Витек не вышел из дома, пока его не крикнули и не уверили, что все кончилось. Вышел он потный и красный, как рак.
– Ну, это самое. Ну, вы даете, мужики!
– Да уж мы постарались, – петушился Яшка. – Теперь тебе, Витек, не об чем думать. Бабы ругаться перестанут.
– Ты его только не выпускай дней десять, – предупредил Петр Матвеич. – А то уйдет… Запри его в стайке. Ну, ладно, кранты, мужики. Пошел я к своей…
– А это? – Витек побулькал у него под носом остатками водки. – Тебе первый ковш.
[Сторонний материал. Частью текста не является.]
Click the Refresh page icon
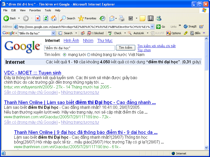 pos(46,18)
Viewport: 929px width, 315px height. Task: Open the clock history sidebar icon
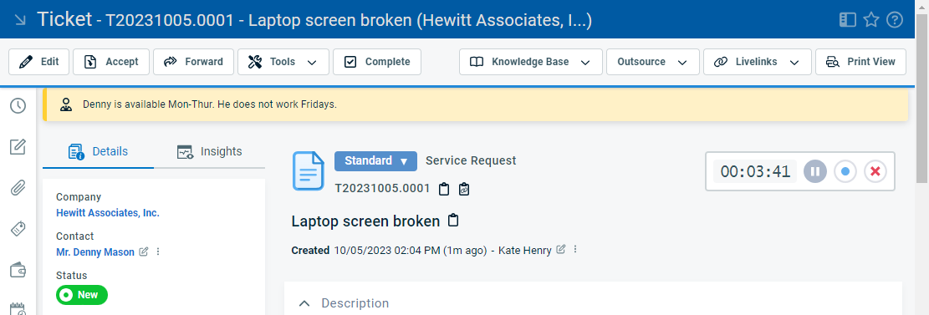18,107

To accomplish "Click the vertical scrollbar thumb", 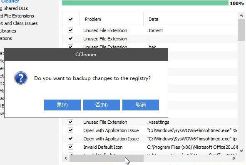I will 241,30.
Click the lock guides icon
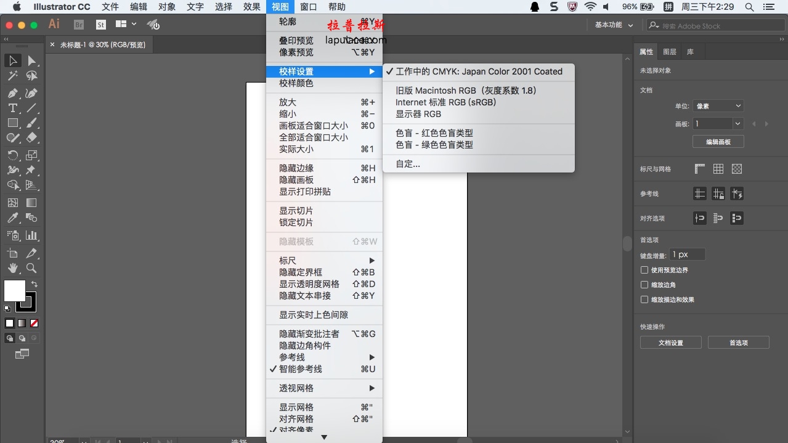 click(x=718, y=193)
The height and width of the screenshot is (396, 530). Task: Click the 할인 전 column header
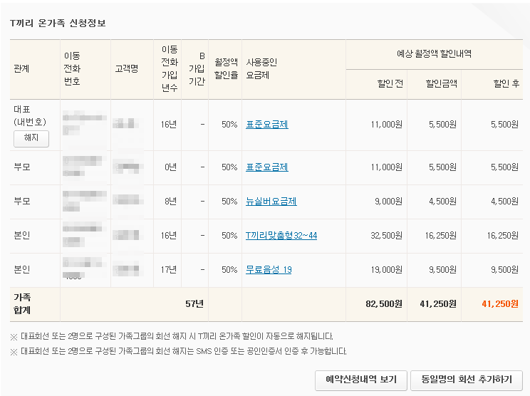pyautogui.click(x=390, y=84)
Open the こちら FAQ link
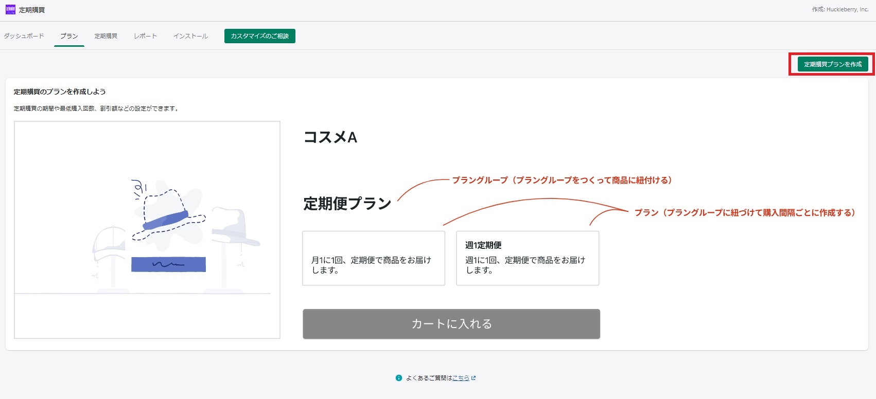This screenshot has width=876, height=399. point(461,378)
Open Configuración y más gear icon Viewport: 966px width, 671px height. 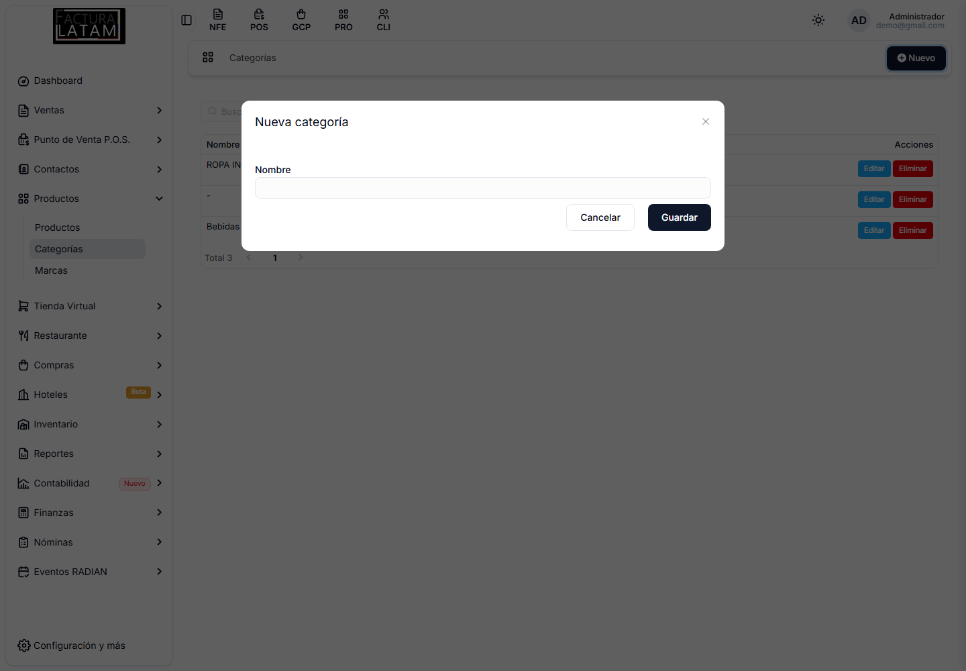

– Не, я все! Не выпускай, говорю, козла…
Обратный путь казался Петру Матвеичу длинным. Хотя шел он быстро, скоро. Дождь кончился, грело неяркое вечернее солнышко. Последний луч его медово ложился на дальнюю сопку, и она нежно и неясно зеленела. И этот луч почему-то навевал мысли о Нюрахе и о нем самом. Он бы не сознался себе сам, но все, что ни попадалось ему на глаза, все навевало мысли о ней и их совместной жизни. Потому что последние годы он думал только о ней. Когда дети рождались и росли, вместе с их хозяйством, Нюраха с Петром были единым телом и душою, а сейчас они как бы разделились. Он думал о том, что день прошел задаром. Он столько загадывал сделать в этот день. Копать, конечно, еще рано, но можно было повозиться с парниками, нагреть воды в бане и пролить горячей водою землю под пленкой. Да заодно и попариться с Нюрахой. Ведь суббота. Да и полы в бане прогнили, она права, нужно менять две половицы. И столб в огороде совсем сгнил, он давно приготовил новый, но все некогда заменить. Жаль было дня, проведенного вне своего двора и без Нюрахи. А раньше его так не тянуло к ней. Может, просто не думал об этом. Без того забот хватало. Детей росло полон дом: свои, племянники, сироты какие-нибудь. Одной своей семьей за стол никогда не садились. Кастрюли варились ведерные. Круглыми сутками томились щи в духовке, кипела картошка в чугуне, доставалась своя сметана из подполья. По ночам сбивал Юрка сливки. Днем ему не хватало времени. Скота держали – стадами. (Тогда Брежнев, этот замшелый пень, дал деревне пожить. Как раз сразу после Хрущева.) И всем хватало и хлеба, и Нюрахиной руки, и угла в доме… В эти заботы, как сквозь решето, и просачивалось их внимание. А сейчас они друг для дружки. Все отлетает от двора. Всякая жизнь отходит. Да, какая бы она ни была жизнь, и эта проходит. Гулькин нос остался им жить… И тут он вспомнил, как увидел ее впервые.